[Collected data entries]
>>>>>

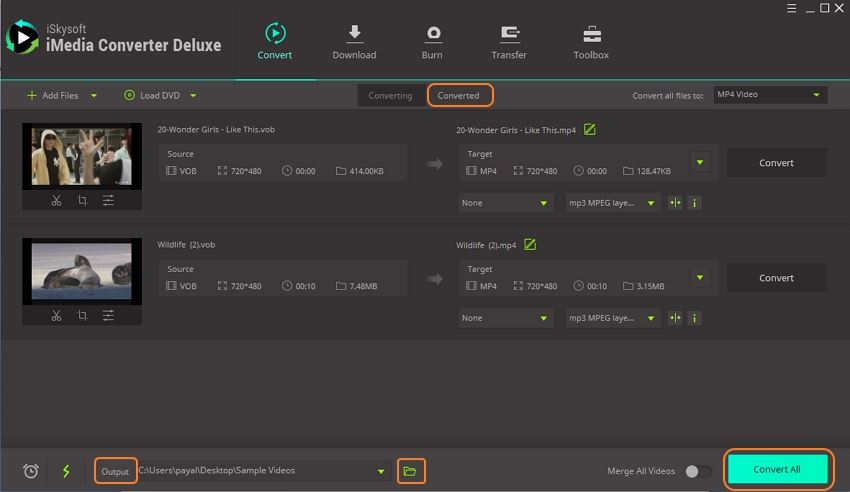The width and height of the screenshot is (850, 492).
Task: Open the subtitle None dropdown for Wonder Girls
Action: pyautogui.click(x=506, y=203)
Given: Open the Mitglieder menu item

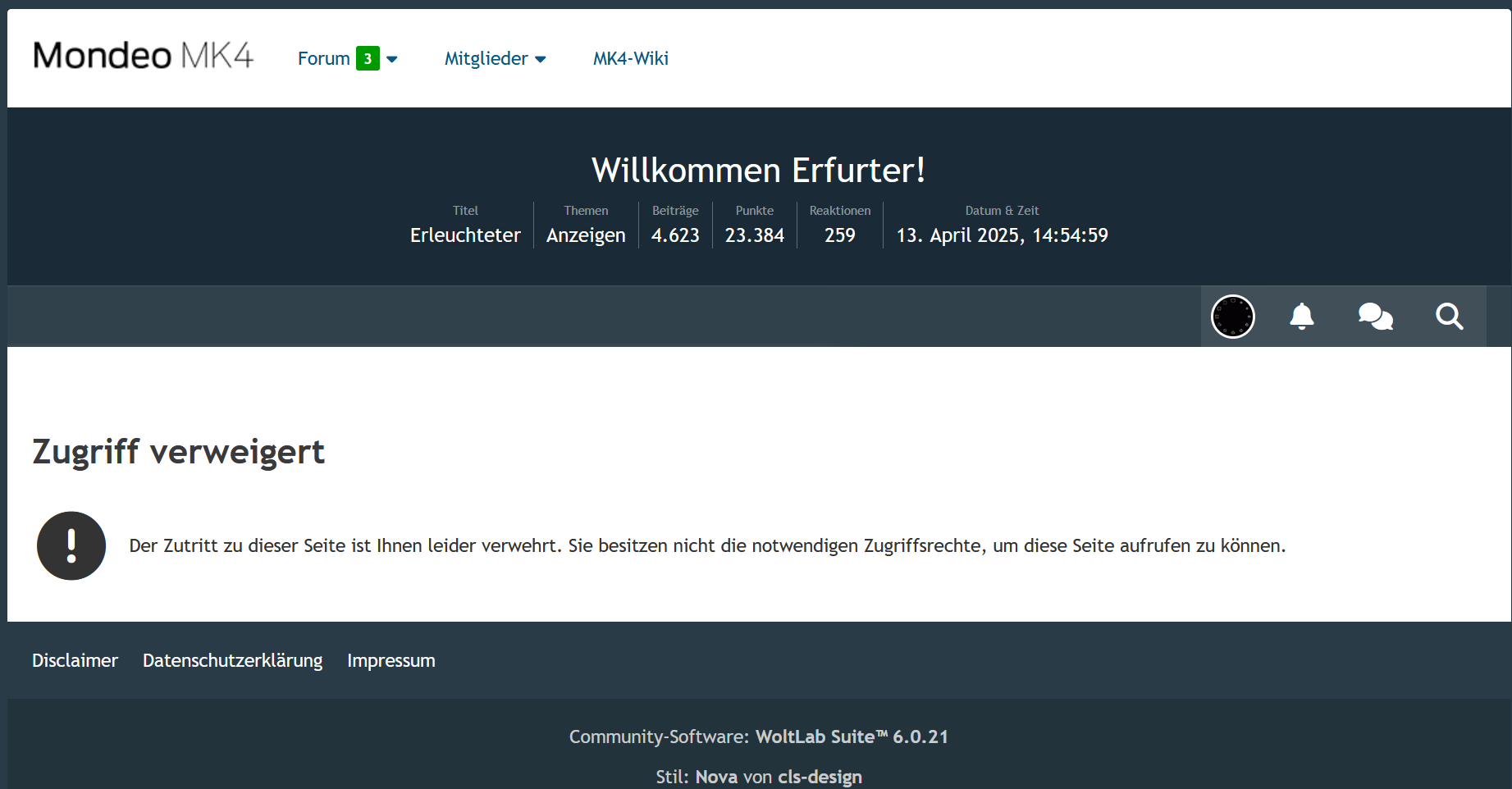Looking at the screenshot, I should click(486, 59).
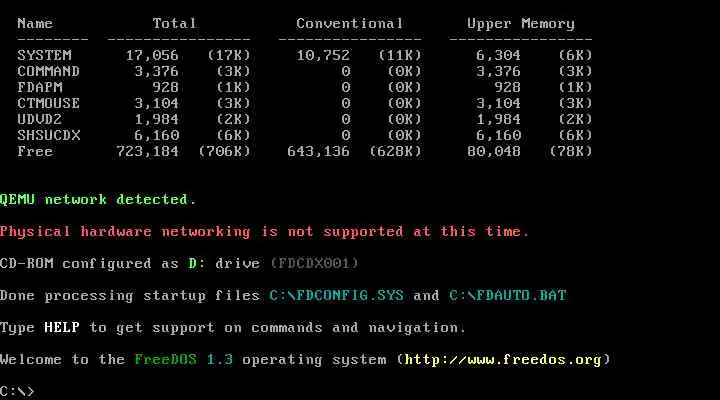Click the UDVD2 driver entry
Viewport: 720px width, 400px height.
tap(39, 120)
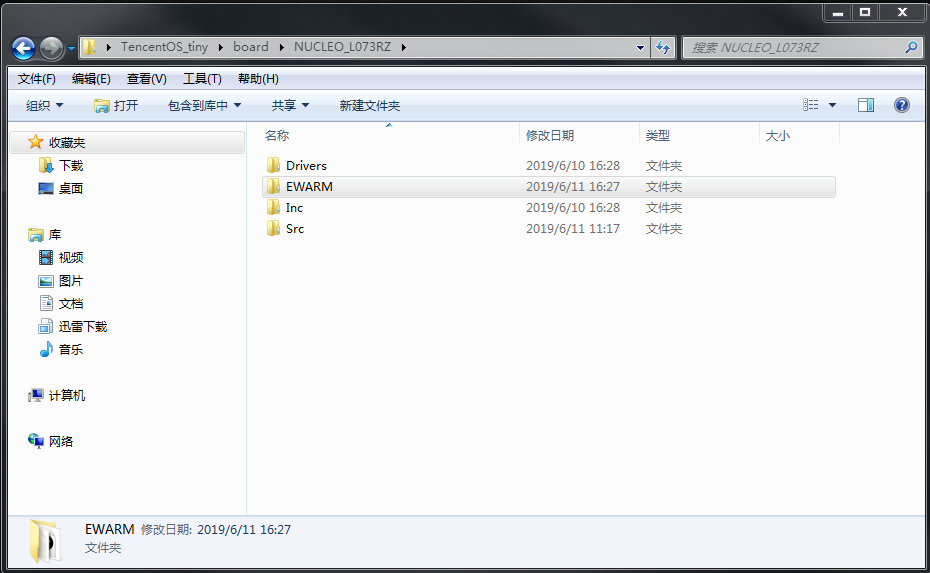930x573 pixels.
Task: Open the 文件(F) menu
Action: (x=37, y=79)
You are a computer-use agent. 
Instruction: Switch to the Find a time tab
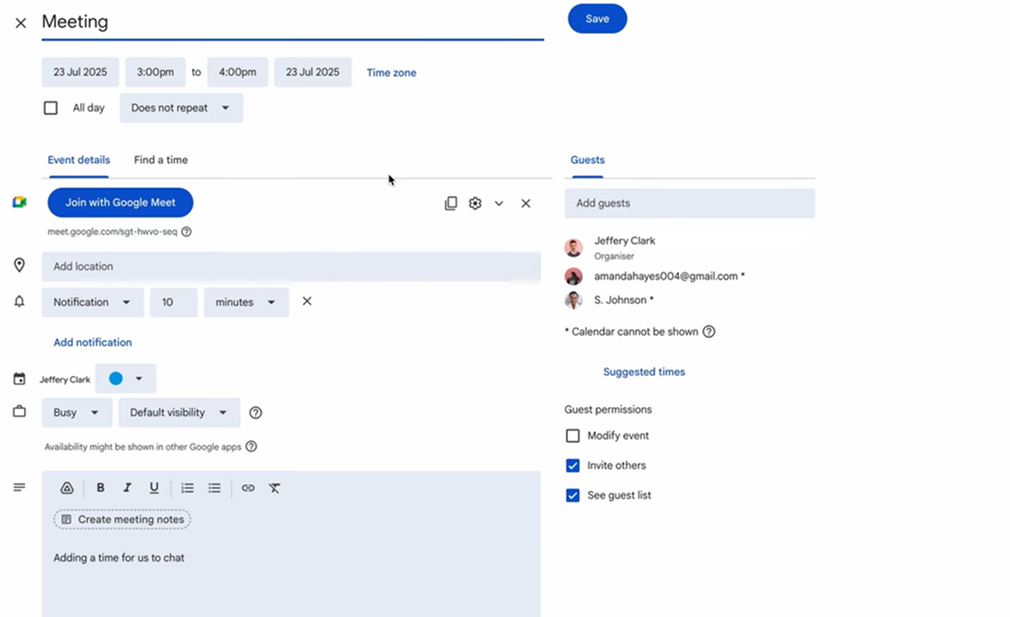[x=160, y=160]
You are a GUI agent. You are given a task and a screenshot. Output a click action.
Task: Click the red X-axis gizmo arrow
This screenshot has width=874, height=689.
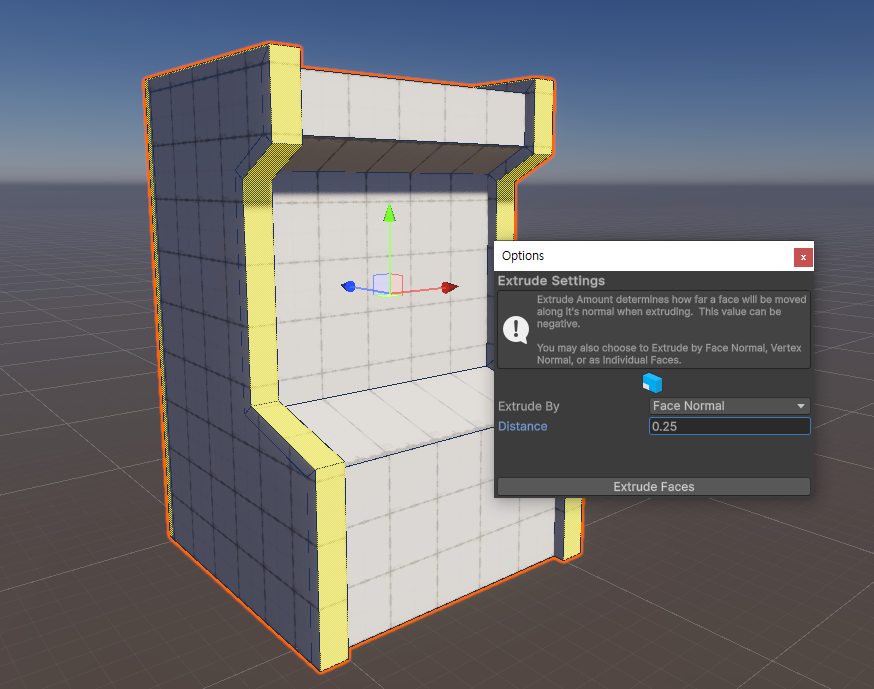449,287
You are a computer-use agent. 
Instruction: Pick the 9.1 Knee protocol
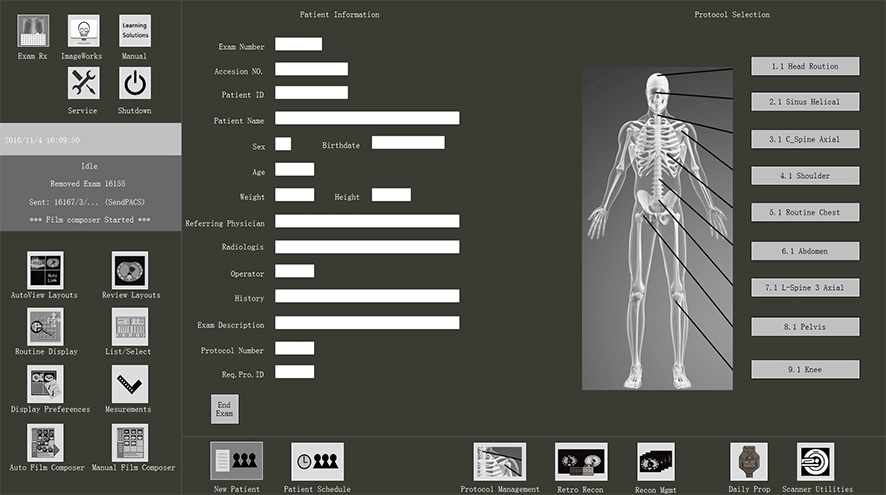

<<<<<

Reproduce exactly the lines from the one containing "This screenshot has width=874, height=689." through the last line of the records, both included, leaving out every picture.

This screenshot has width=874, height=689.
449,287
You are a computer-use agent. 
Instruction: Pick the 9.1 Knee protocol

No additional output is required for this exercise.